- _Dataset excerpts_
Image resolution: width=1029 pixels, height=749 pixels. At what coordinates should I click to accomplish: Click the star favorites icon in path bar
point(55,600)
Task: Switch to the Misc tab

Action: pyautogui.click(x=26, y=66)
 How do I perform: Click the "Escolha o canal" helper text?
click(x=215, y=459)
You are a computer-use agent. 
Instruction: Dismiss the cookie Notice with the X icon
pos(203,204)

==

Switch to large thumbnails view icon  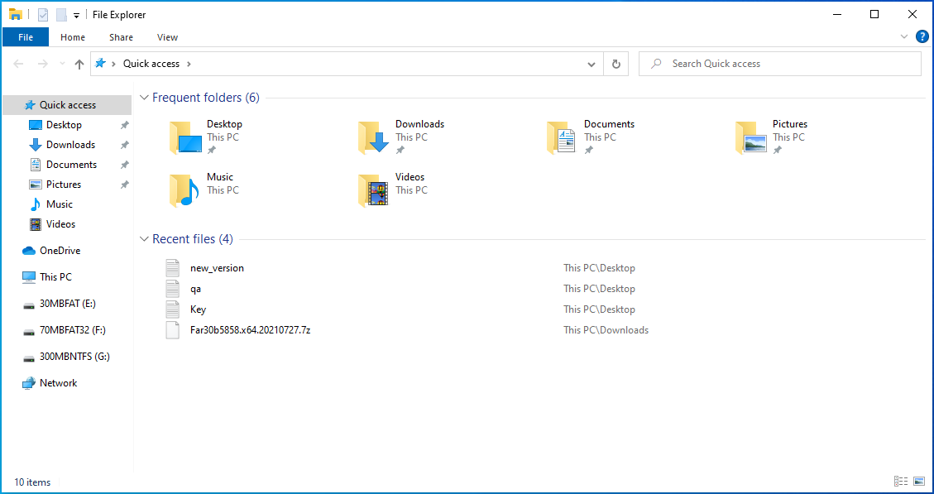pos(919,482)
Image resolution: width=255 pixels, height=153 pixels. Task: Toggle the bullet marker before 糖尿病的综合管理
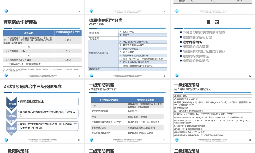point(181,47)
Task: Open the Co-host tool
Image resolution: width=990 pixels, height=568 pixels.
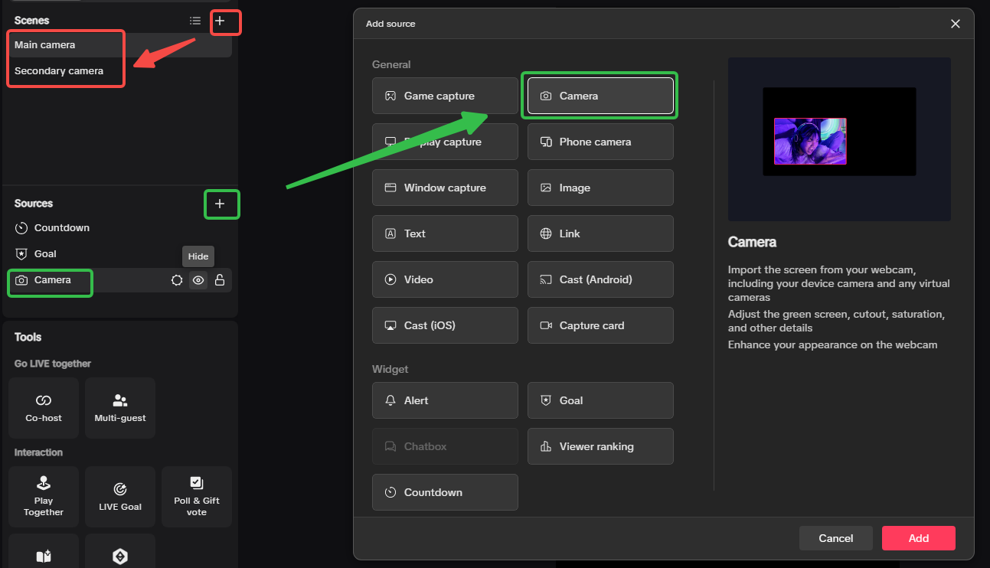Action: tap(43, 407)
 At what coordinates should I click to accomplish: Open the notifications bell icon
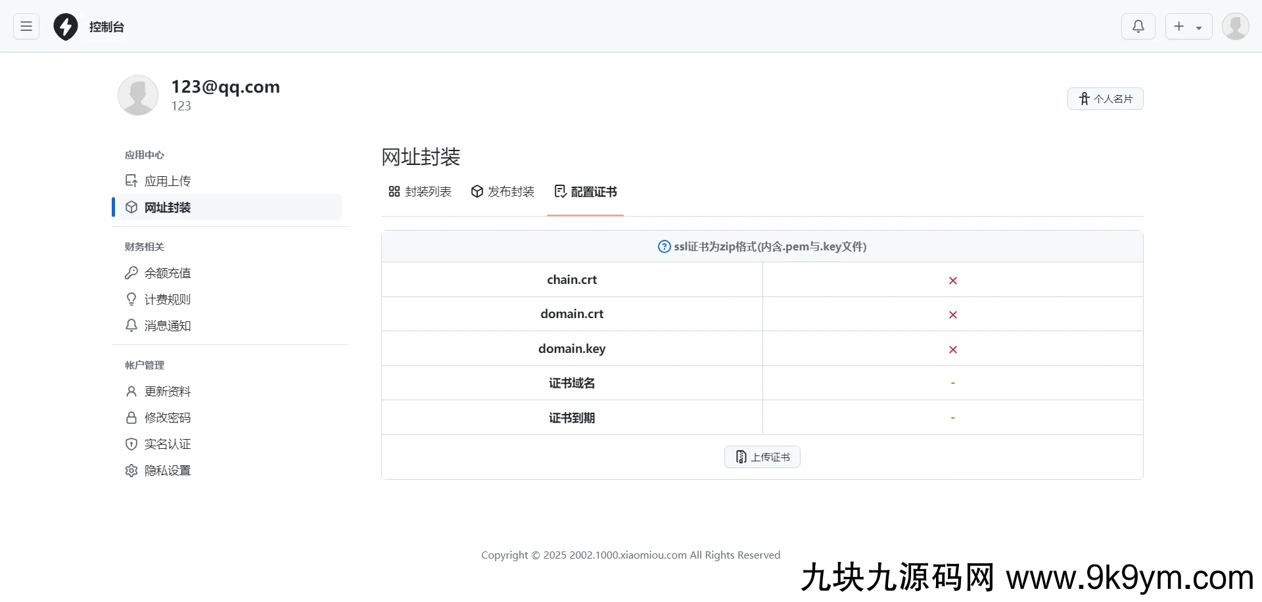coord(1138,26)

==

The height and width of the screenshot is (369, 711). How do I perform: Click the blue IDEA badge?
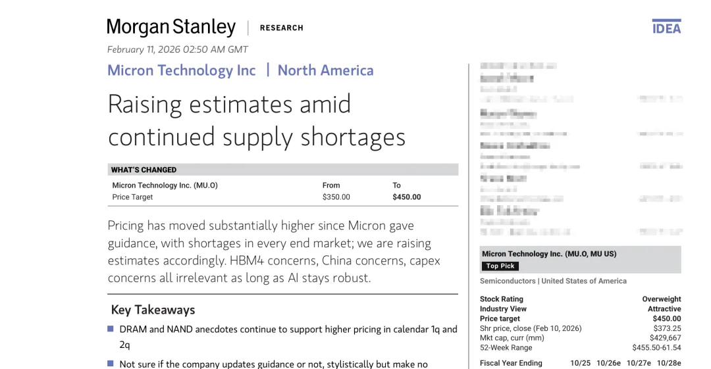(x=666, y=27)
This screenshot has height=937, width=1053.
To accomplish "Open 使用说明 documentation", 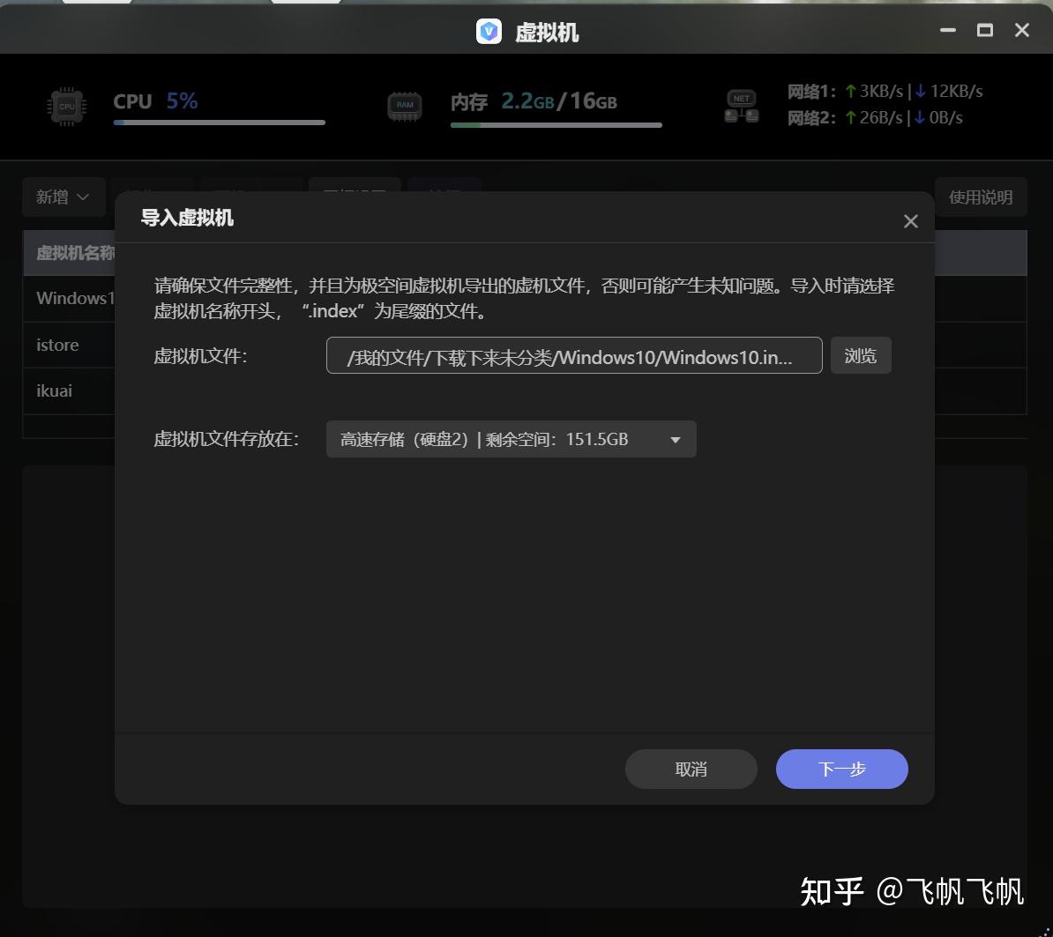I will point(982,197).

- _Work order_
Could you return exactly the lines above from the line with "Image resolution: width=1029" to the line with "You are a computer-use agent.", both included, and nothing else?

- _Exercise solution_
Image resolution: width=1029 pixels, height=749 pixels. At what coordinates should I click to accomplish: Click the star favorites icon in path bar
point(55,600)
Task: Switch to the Misc tab

Action: pyautogui.click(x=26, y=66)
 How do I perform: Click the "Escolha o canal" helper text?
click(x=215, y=459)
You are a computer-use agent. 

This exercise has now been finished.